USART1->CR2 |= USART_CR2_RTOEN;

Step 2: Set timeout value in USART_RTOR register. From reference manual:

In standard mode, the RTOF flag is set if, after the last received
character, no new start bit is detected for more than the RTO value.

USART1->RTOR = 0x01;

Step 3: receiver method itself (edited)

void uart1_receiveArray(uint8_t *arraypointer, uint32_t length) {
   uint8_t *currentpointer = arraypointer;
   for (uint32_t k = 0; k < length; k++) { //fill the buffer with nulls so that it doesn't retain data from previous transmissions
       *(arraypointer + k) = '\0';
   }
   while (!(USART1->ISR & USART_ISR_RXNE)); //wait indefinitely for the beginning of the transmission
   USART1->ICR |= USART_ICR_RTOCF; //make sure receiver timeout flag is cleared
   while (!(USART1->ISR & USART_ISR_RTOF)) { //while not receiver timeout
       if (((USART1->ISR & USART_ISR_RXNE)) && (currentpointer < arraypointer + length)) { //if buffer is not full yet and there is new data
           *currentpointer = USART1->RDR;
           currentpointer++;
       }
   }
   USART1->ICR |= USART_ICR_RTOCF; //when receiver timed out and we're done, clear the flag
}

Testing: buffer length 8, tried to send 1 character, 3-7 characters, 8 characters, everything was correct. If sent 10 characters, only the first 8 are retained, which was my intention from the beginning.

Best Answer

Your code hangs after reception of the first byte because the IDLE flag doesn't clear itself. You have to clear it yourself with the ICR. Same goes for all flags except RXNE, which is cleared after a read to RDR.

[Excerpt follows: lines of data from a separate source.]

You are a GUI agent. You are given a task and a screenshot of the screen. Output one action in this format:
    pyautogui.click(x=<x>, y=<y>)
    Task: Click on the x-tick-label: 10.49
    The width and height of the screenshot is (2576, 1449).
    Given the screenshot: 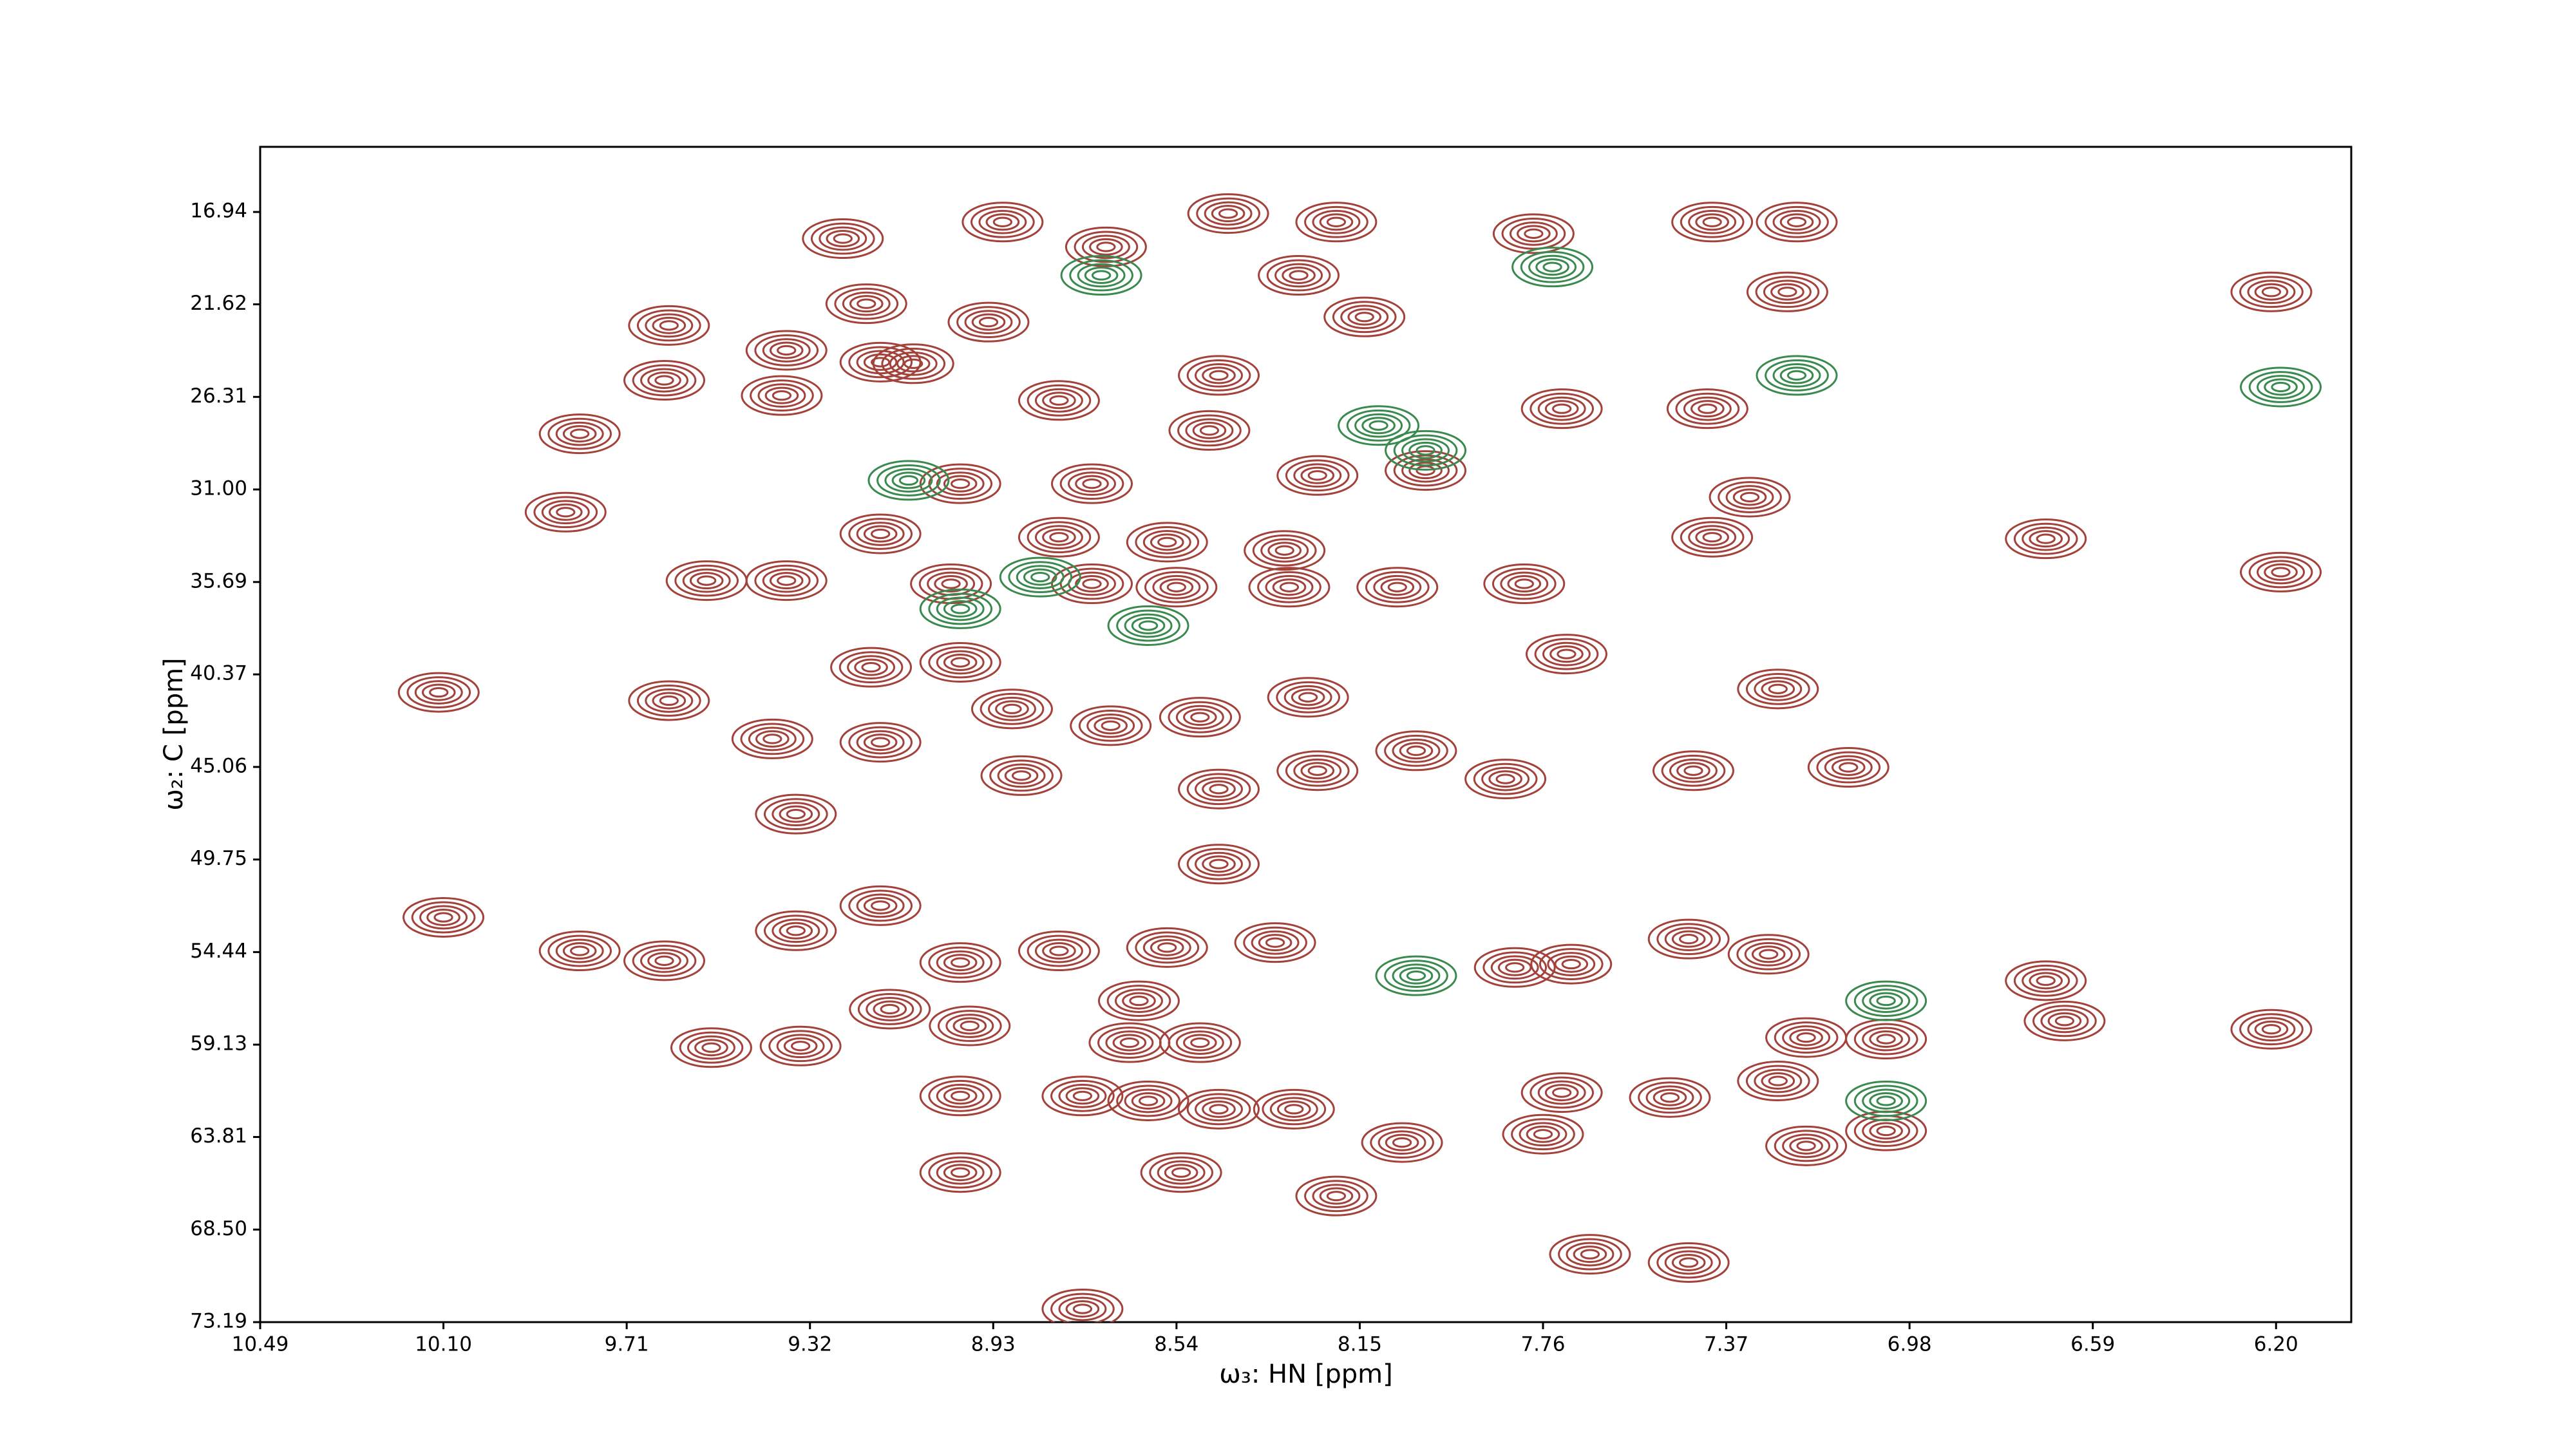 What is the action you would take?
    pyautogui.click(x=261, y=1345)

Some general tips for writing multi-byte UART handlers. I recommend skipping a blocking multi-byte UART receiver altogether in favor of an interrupt driven approach. The reasoning here is that UART is asynchronous, and so any event could happen at any time. Assuming things will happen in a set sequence is a recipe for getting a locked handler. If you must do a blocking multi-byte UART receiver, I highly recommend wrapping the entire thing in one while loop, and then treating the contents of that while loop like an interrupt handler. I also recommend doing only one read of the ISR per loop (should be the very first thing you do), so that you can be assured that there isn't a change in the ISR flags mid-handler. Finally, it's safe to always read RDR (after storing a copy of the ISR), and to clear all flags at the end of your handler. Writing a blocking handler this way will directly translate to a good interrupt handler.

You can do transmission and reception handling in the same handler 'simultaneously'. A single register read to RDR won't measurably preempt the transmission of a new byte in your TX sequence (and vice versa); register writes and reads happen much faster than clocking a new UART byte, even at high baud rates.

Your reasoning for using IDLE to frame sequences of UART bytes is sound. This is a good way to prevent framing errors for potentially unreliable incoming UART data.